Exclusivo Uma Palma de Ouro, sexo e Elvis. 'Um Coração Selvagem' de David Lynch

Há 30 anos, chegava à América um dos filmes de culto mais amados de sempre: Wild at Heart - Um Coração Selvagem. David Lynch vinha de Cannes com uma Palma de Ouro e trazia sexo, sangue e Elvis à paisagem da estrada americana.

Um casaco de pele de crocodilo, dentes estragados de um sinistro criminoso e a peruca loira de uma espécie de mulher fatal. Foi há trinta anos e Um Coração Selvagem, mais conhecido pelo seu título original, Wild at Heart, de David Lynch, era o filme do verão de 1990 nos EUA, depois de em Cannes ter conquistado a Palma de Ouro. Para além das bizarrias acima mencionadas, a lista de insanidades lynchianas é quase infinita. Objeto de culto instantâneo, estas aventuras de Sailor e Lula punham David Lynch num pique de adoração, em especial junto de uma nova geração de cinéfilos que morreu de amores com uma fábula rock n' roll capaz de evocar os mitos de O Feiticeiro de Oz.

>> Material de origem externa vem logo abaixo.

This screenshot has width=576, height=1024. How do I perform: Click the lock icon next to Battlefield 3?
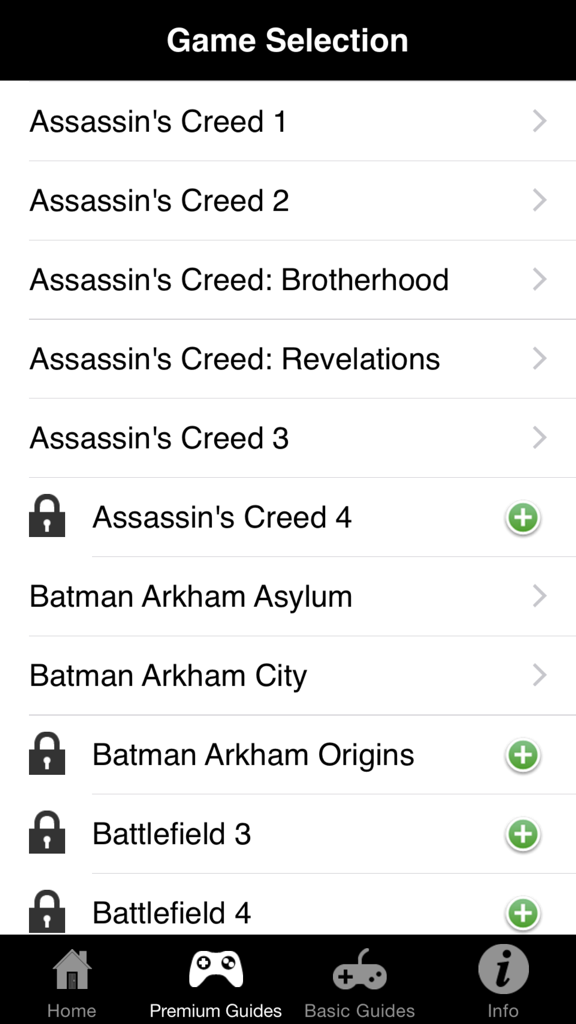(x=47, y=834)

O filme foi também o passaporte para o estrelato dos seus atores. Nicolas Cage reforçava o estado de graça depois de papéis em obras fundamentais do final dos anos 80 como Peggy Sue Casou-se, do tio Francis Ford Coppola, Birdy - Asas de Liberdade, de Alan Parker, e O Feitiço da Lua, de Norman Jewison. Aqui transportava o seu próprio carisma à Elvis e sublinhava a vocação para personagens extremas.